概要説明省略、ソースコード中のコメントをご確認ください。

def ParseJpegFile(data):
    '''
    This function obtains the WV-XAE200WUX (aivmd) recognition results from the JPEG data.
    JPEG データから WV-XAE200WUX (aivmd) 認識結果を取得する。

    Args:
        data            [i] Data to be confirmed.
    Returns:
        result          True:   success
                        False:  failure
        aivmd_result    The WV-XAE200WUX (aivmd) recognition result.
    Raises
        None
    '''
    result = False
    aivmd_result = None

    if IsJpegFile(data) == True:
        next_data = data[2:]
        while True:
            result, tag, length, data, next_data = ParseJpegHeadder(next_data)

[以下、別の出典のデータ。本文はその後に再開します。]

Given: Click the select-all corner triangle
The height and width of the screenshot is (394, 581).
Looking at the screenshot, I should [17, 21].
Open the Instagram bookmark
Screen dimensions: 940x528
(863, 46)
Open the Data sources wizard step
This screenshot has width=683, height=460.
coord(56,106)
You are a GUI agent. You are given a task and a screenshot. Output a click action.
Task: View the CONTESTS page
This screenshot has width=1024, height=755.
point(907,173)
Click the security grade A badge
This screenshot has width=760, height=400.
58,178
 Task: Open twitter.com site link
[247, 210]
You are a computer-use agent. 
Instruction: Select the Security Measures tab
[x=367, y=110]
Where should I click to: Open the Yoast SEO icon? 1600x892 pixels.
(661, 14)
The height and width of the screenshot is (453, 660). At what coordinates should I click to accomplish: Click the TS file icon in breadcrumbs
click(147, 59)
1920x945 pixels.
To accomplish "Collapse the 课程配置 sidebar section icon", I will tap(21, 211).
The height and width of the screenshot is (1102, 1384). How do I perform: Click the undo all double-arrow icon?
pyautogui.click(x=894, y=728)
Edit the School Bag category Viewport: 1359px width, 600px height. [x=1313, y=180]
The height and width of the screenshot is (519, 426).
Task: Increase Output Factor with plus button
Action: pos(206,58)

            if tag == 0xffda:   # SOS (Start Of Scan)
                break
            if result==False:
                break
            if tag == 0xfffe:   # COM (Comment)
                result, aivmd_result = ParseJpegComment(data)
                break

    return result, aivmd_result


if __name__ == "__main__":
    '''
    __main__ function.

    Raises
        FileNotFoundError
    '''
    filename = 'image_000001.jpg'

    with open(filename, 'rb') as fin:
        binaryData = fin.read()

    result, aivmd_result = ParseJpegFile(binaryData)
    if result==True:
        print(aivmd_result)
    else:
        print('Failure.')

(4-6) 最後に、プログラム全体を示します。

["parse_jpeg.py"]

'''
[Abstract]
    This program extracts the recognition result of WV-XAE200WUX (AI-VMD) from the JPEG file.
    WV-XAE200WUX (AI-VMD) の認識結果を JPEG ファイルから取り出します。

[Details]
    This program has been confirmed to work with WV-XAE200WUX Ver. 2.20.

[Library install]

'''

import struct


def ParseAivmdResult(data):
    '''
    This function gets the recognition result in dictionary format from the WV-XAE200WUX (AI-VMD) recognition result.
    WV-XAE200WUX (AI-VMD) 認識結果から辞書形式の認識結果を取得する。

    Args:
        data            [i] WV-XAE200WUX (aivmd) recognition result.
    Returns:
        result          True:   success
                        False:  failure
        aivmd_result    the recognition result in dictionary format.
    Raises
        None
    '''
    result = {}
    result['detectResult'] = []
    length = len(data)

    UTCClock, timeZone, timeZoneMinute, frameTime   = struct.unpack('>LBBH', data[ 0: 8])
    algorithmId, resultInfo, resultInfoLength       = struct.unpack('>HHH',  data[ 8:14])
    areaInfo, imageWidth, imageHeight               = struct.unpack('>HHH',  data[14:20])
    areaNum = (areaInfo >> 10) & 0x3f
    areaLength = areaInfo & 0x3ff
    timeZoneDirection = (timeZone >> 6) & 0x01
    summerTime = (timeZone >> 5) & 0x01
    if timeZoneDirection == 0:
        timeZoneHour = + (timeZone & 0x1f)
    else:
        timeZoneHour = - (timeZone & 0x1f)
    resultInfoFlag = (resultInfo >> 1) & 0x01
    uniqueinfoflag = (resultInfo >> 0) & 0x01

    result['UTCClock']          = UTCClock
    result['timeZoneDirection'] = timeZoneDirection
    result['summerTime']        = summerTime
    result['timeZoneHour']      = timeZoneHour
    result['timeZoneMinute']    = timeZoneMinute
    result['frameTime']         = frameTime
    result['algorithmId']       = algorithmId           # 0x0100 fixed.
    result['resultInfoFlag']    = resultInfoFlag        # 0: detection,  1: no detection
    result['uniqueinfoflag']    = uniqueinfoflag
    result['resultInfoLength']  = resultInfoLength      # areaNum * areaLength [bytes]
    result['areaNum']           = areaNum
    result['areaLength']        = areaLength 
    result['imageWidth']        = imageWidth
    result['imageHeight']       = imageHeight

    offset = length - resultInfoLength

    if (algorithmId==0x0100) and (resultInfoLength == areaNum * areaLength):
        for i in range(areaNum):
            areaId, detectArea, alarm   = struct.unpack('>HHH10x', data[offset+areaLength*i:offset+areaLength*(i+1)])
            hstart, vstart, hcnt, vcnt  = struct.unpack('>8xHHHH', data[offset+areaLength*i:offset+areaLength*(i+1)])
            almType = (alarm >> 12) & 0x0f      
            direction = (alarm >> 8) & 0x0f     
            almObj = (alarm & 0xff)             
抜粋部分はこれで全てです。